Television review: ‘The Exes’ on TV Land
TV Land, oh, TV Land. I feel I understand what you are after with your neoclassical original sitcoms. You want to make new shows in an old way, with people who were there in the old days, for people who remember them (the ways, the days, the people). I like the fact that you make room for middle-aged and aged artists the bigger networks often treat as toxic, but I wish I liked your series as much in their practice as in their theory.
Even in theory, however, this is not a recipe for freshness. It is more like building a wing on your museum and filling it with counterfeits.
“The Exes,” which premieres Wednesday, is the fourth TV Land comedy. Tall Kristen Johnston (“3rd Rock From the Sun”) plays Holly, a divorce lawyer who has installed two of her clients — Phil (Donald Faison, “Scrubs”) and Haskell (Wayne Knight, who will always be Newman from “Seinfeld”) — in an apartment she had originally planned to inhabit with her fiancé, until he proved unfaithful. She is also their landlady and lives conveniently across the hall.

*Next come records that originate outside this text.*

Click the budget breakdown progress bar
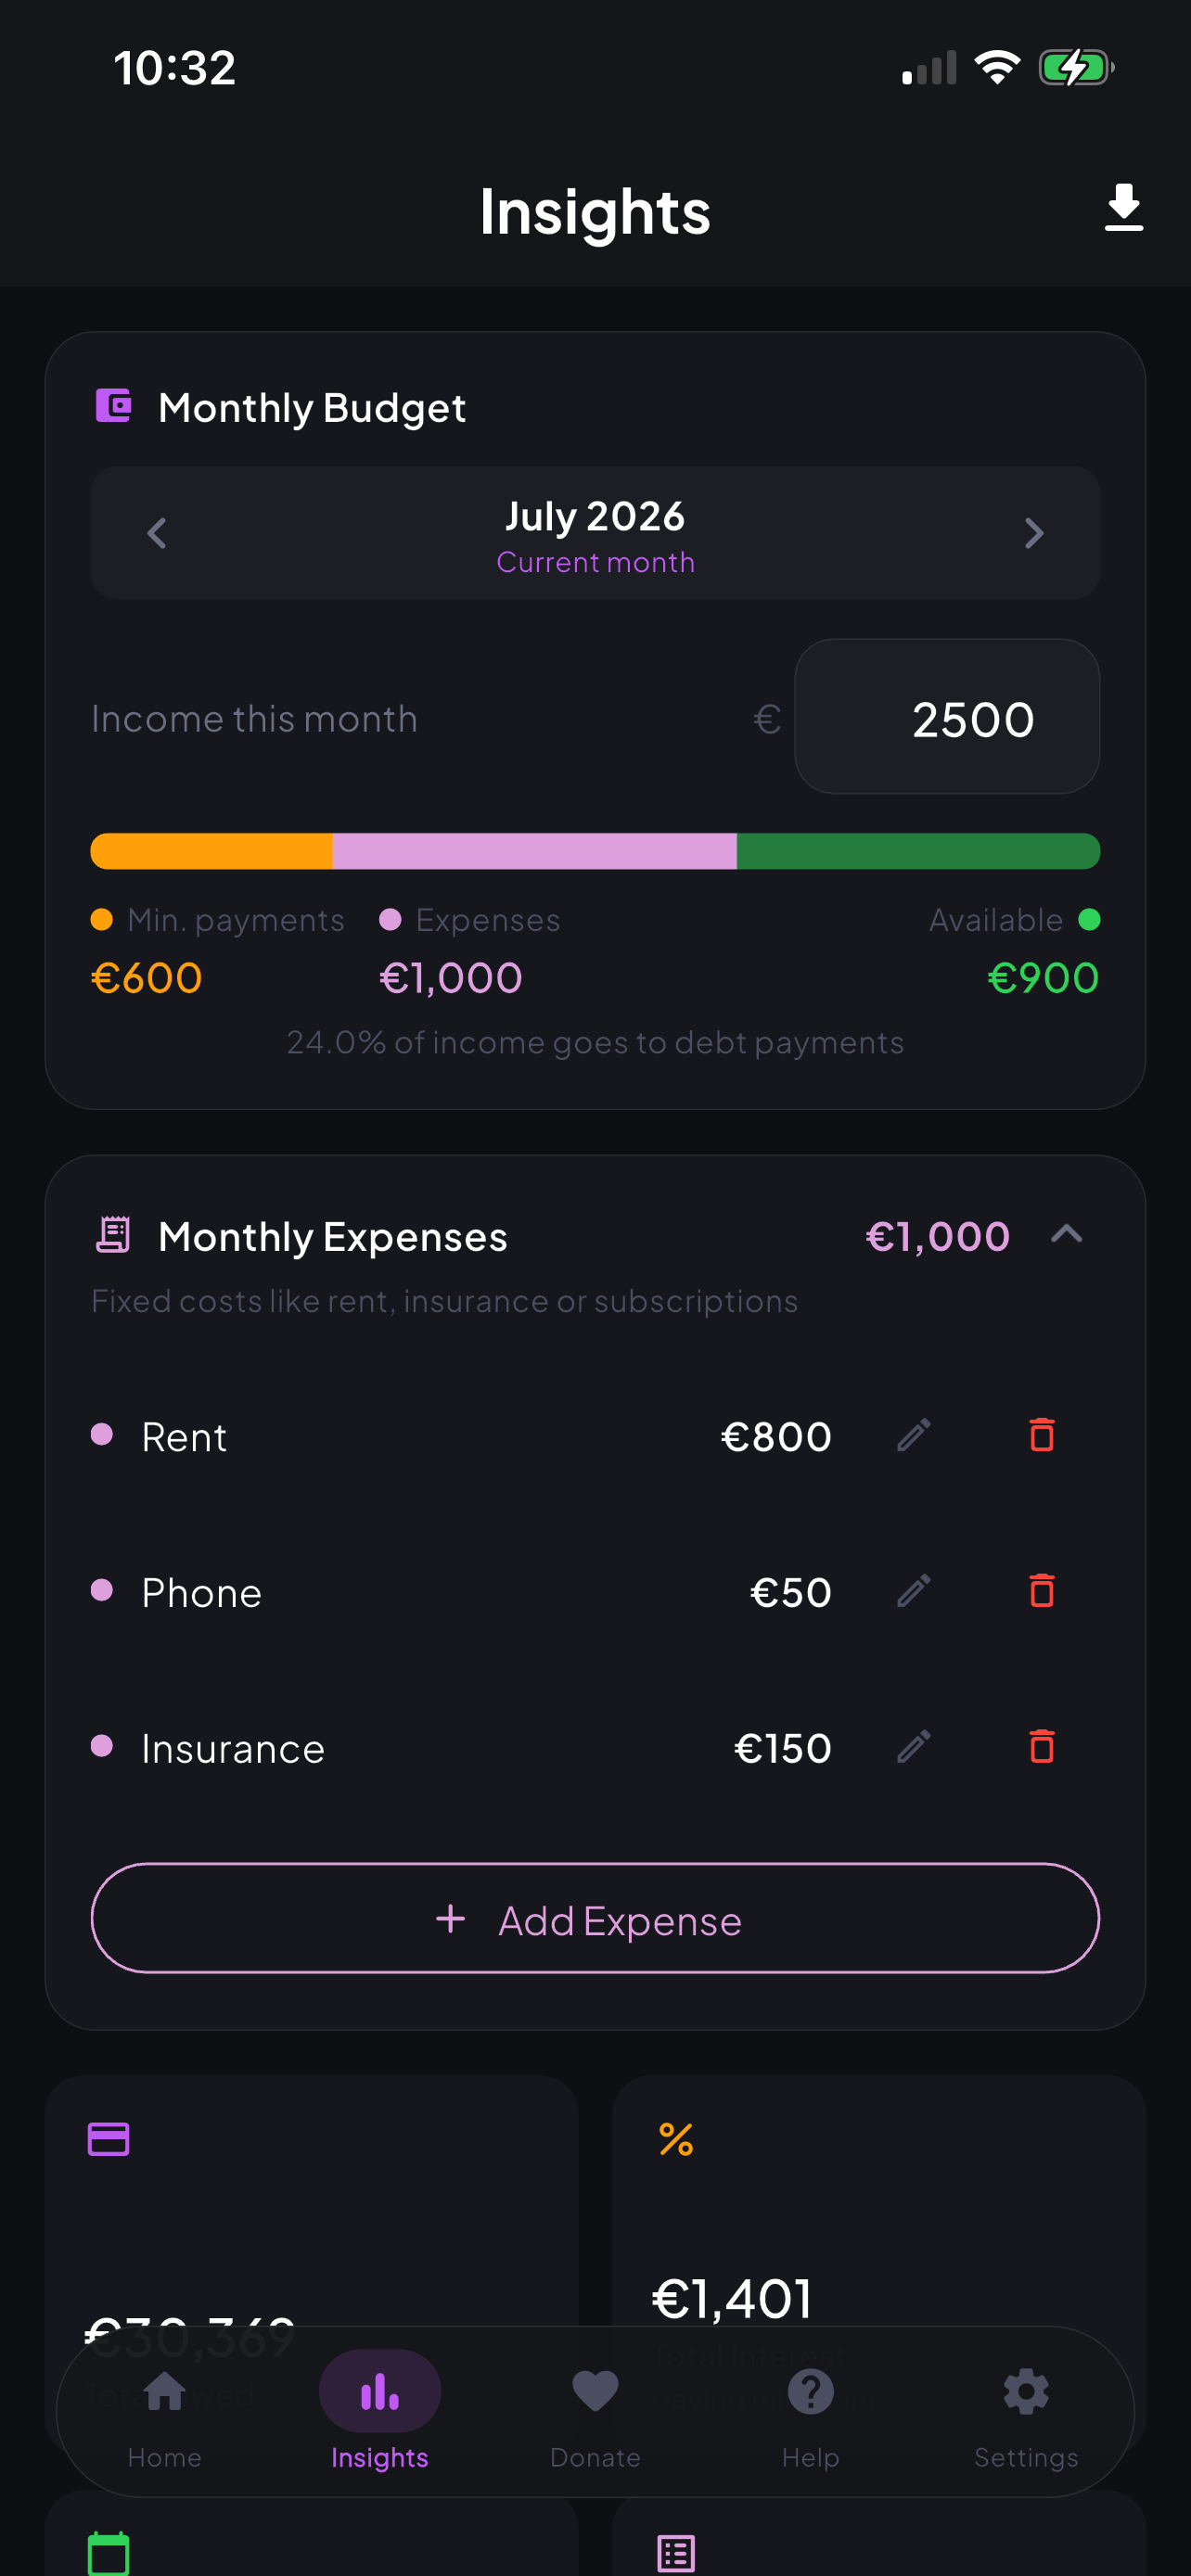Image resolution: width=1191 pixels, height=2576 pixels. click(595, 851)
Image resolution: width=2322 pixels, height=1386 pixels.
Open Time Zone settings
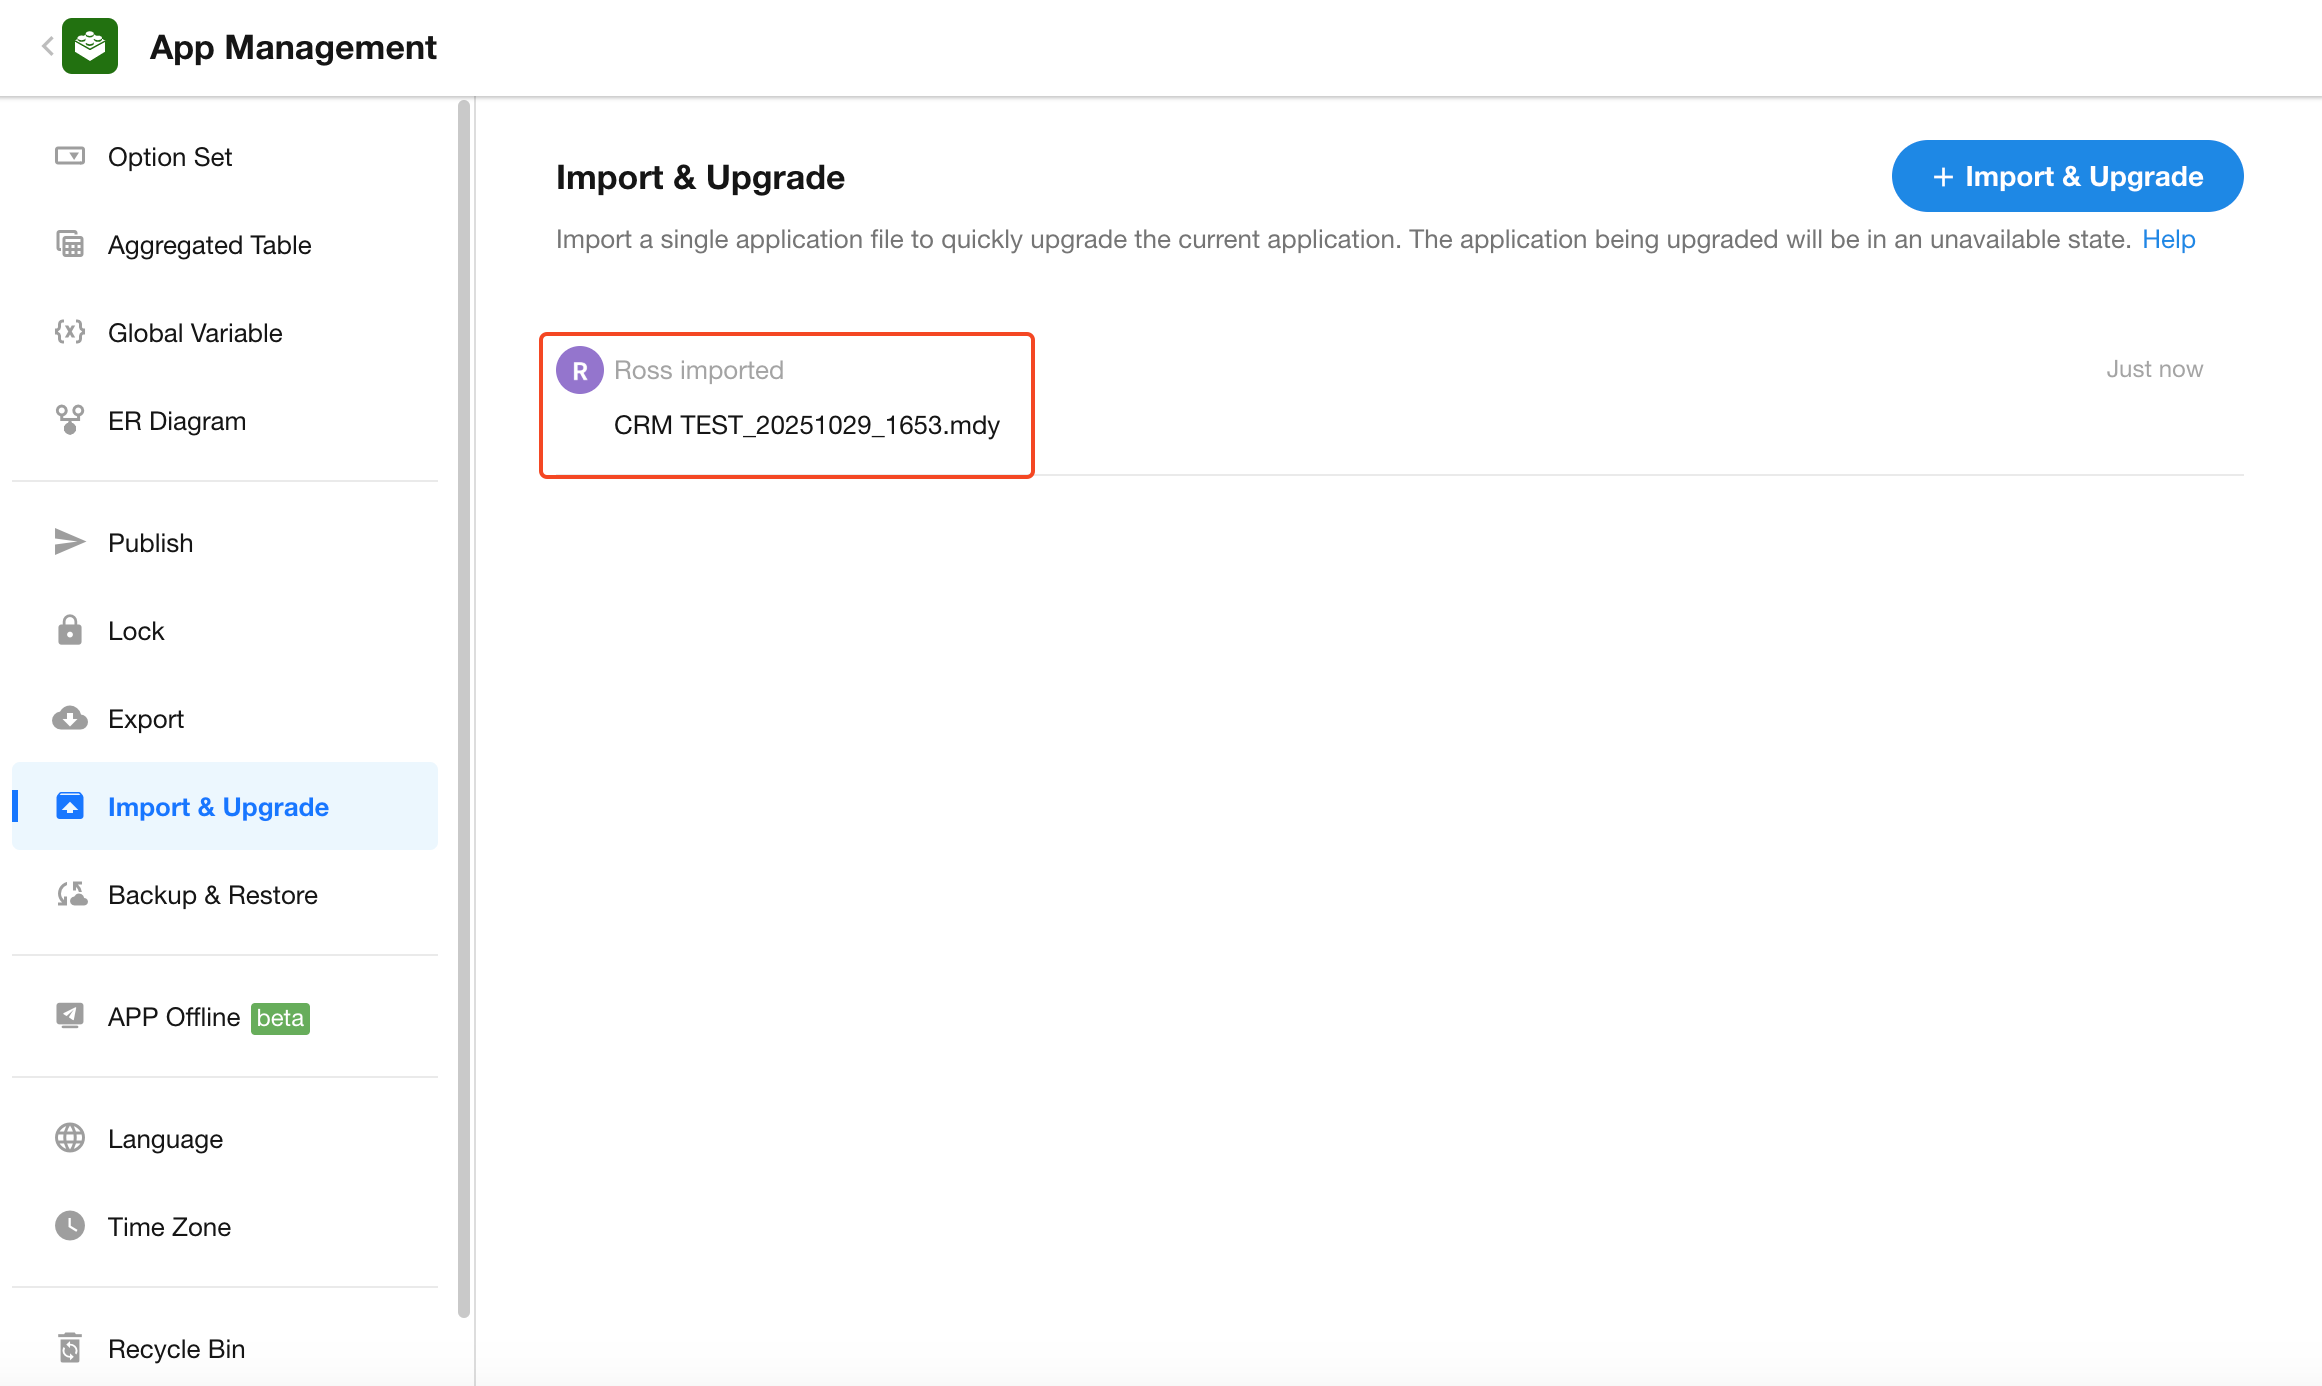pos(169,1227)
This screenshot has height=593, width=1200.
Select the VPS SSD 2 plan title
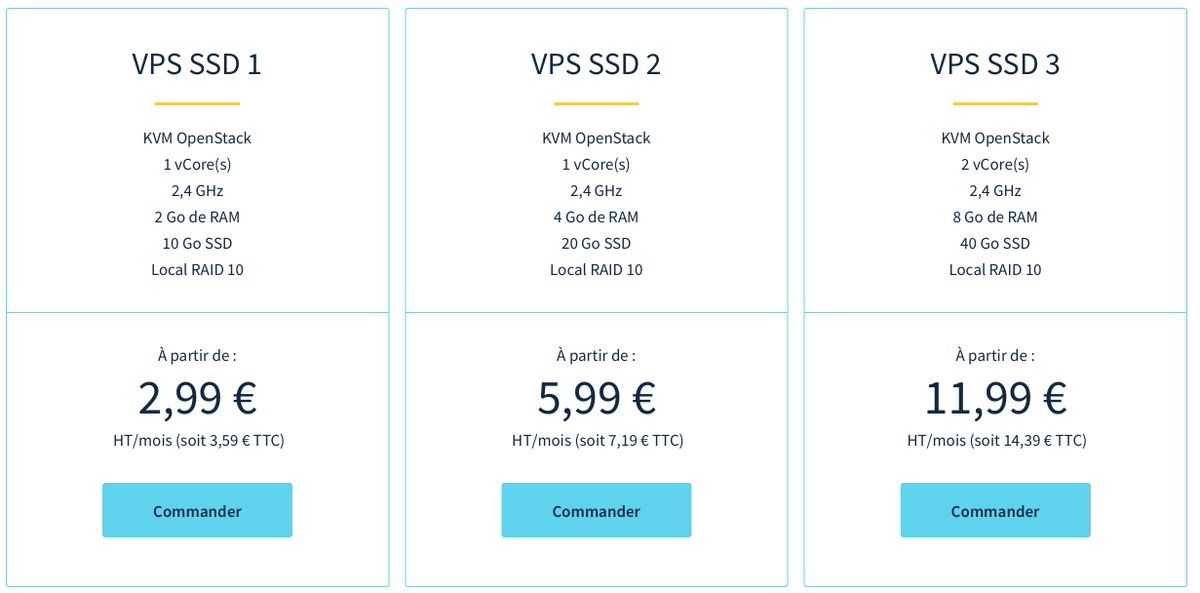[x=596, y=64]
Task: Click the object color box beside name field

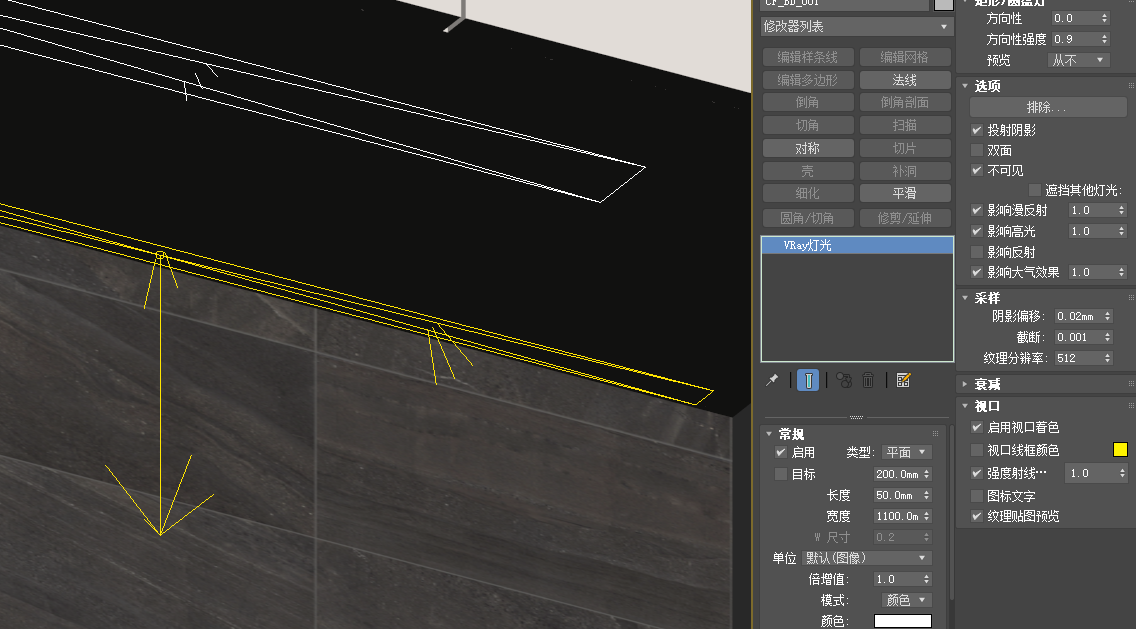Action: (x=943, y=4)
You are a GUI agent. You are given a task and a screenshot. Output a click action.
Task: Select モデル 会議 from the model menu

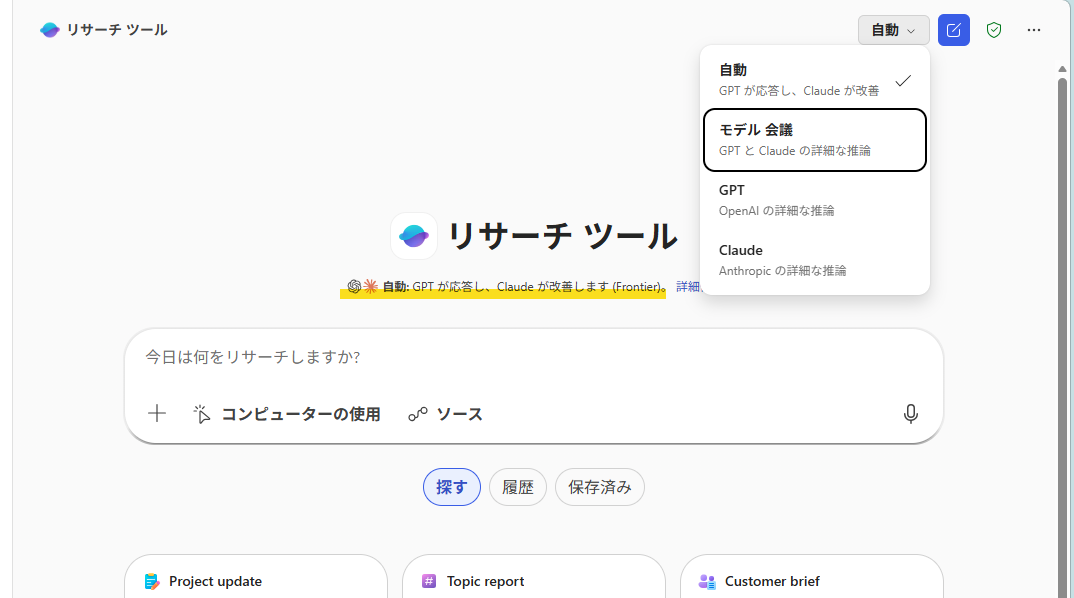pyautogui.click(x=815, y=139)
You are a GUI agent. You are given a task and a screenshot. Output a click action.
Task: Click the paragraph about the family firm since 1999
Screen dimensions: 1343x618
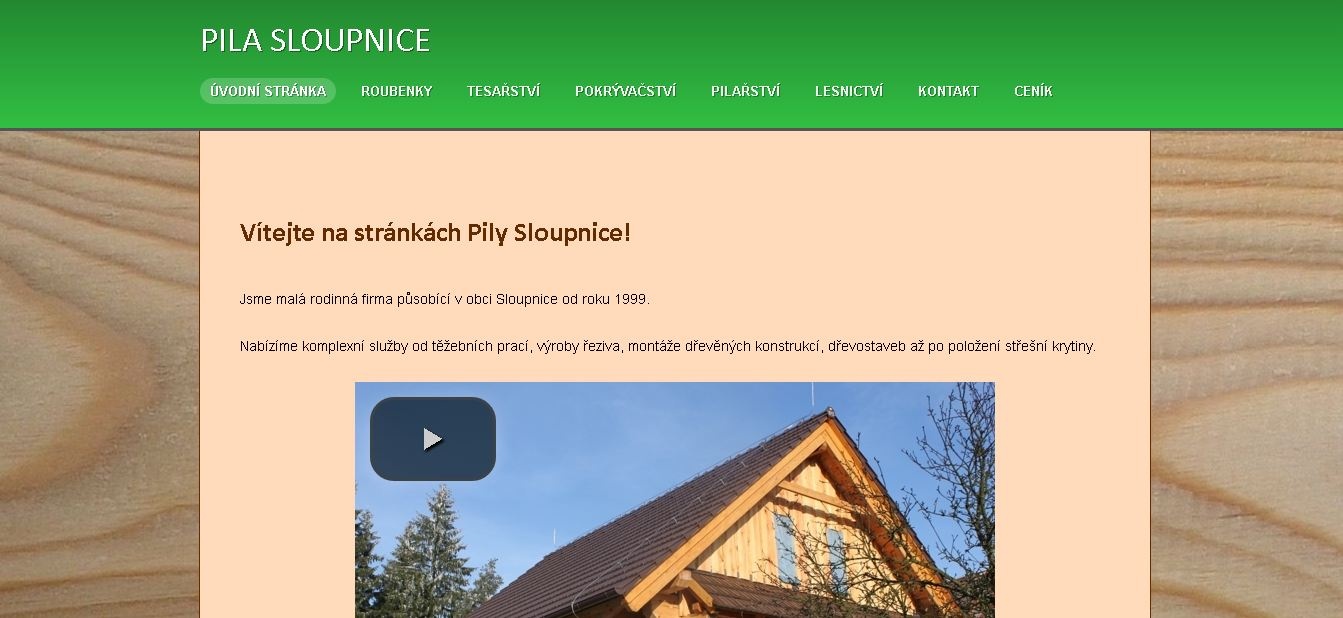tap(445, 299)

As the pilot begins, Holly is introducing a third divorced client into her rented rooms, the newly and sadly single Stuart (David Alan Basche, not associated with any classic situation comedy). It is established that she has planted them all there both out of sympathy and to distract herself from her own problems.
Phil and Haskell get along because they barely speak, but Stuart is a disruptive presence: He wants to talk and bond and be helpful.
Stuart: “Where’s your chore schedule?”
Phil: “We don’t have one.”
Stuart: “Well then, I guess we found our first chore!”
Stuart is so much a Felix Unger — the cooking, the cleaning, the weeping — that he might as well have “© Neil Simon” stamped on his rear. Haskell, an acid lump who buys and sells things online, and Phil, who is what they call a ladies’ man, are the Oscars of the piece. As in many situation comedies, the main characters are one another’s only friends, and, blips of domestic discord notwithstanding, the episodes I’ve seen bend toward sentimental expressions of mutual support.
As the nice, sort of boring Stuart (he favors cardigans), Basche is, ipso facto, nice and sort of boring. Faison, loose and expressive, is always pleasant to watch at work. Knight, who coincidentally played Johnston’s boyfriend on “3rd Rock,” pops out another in a series of rotund, orotund, slightly icky oddballs, though he gets to be more sensitive than usual. As Holly’s assistant, Kelly Stables makes as much as can be made from lines that almost exclusively express her lack of sexual discrimination. And Johnston uses her bigness boldly; there is something in her style that belongs to a time even earlier than television.
It is not as if the younger generations don’t also borrow from the classics. Structurally, “The Exes” has much in common with Fox’s “New Girl,” but none of its spirit, surprises or depth. Watching it, you feel as if you have seen it all before, and will again, until eternity ends.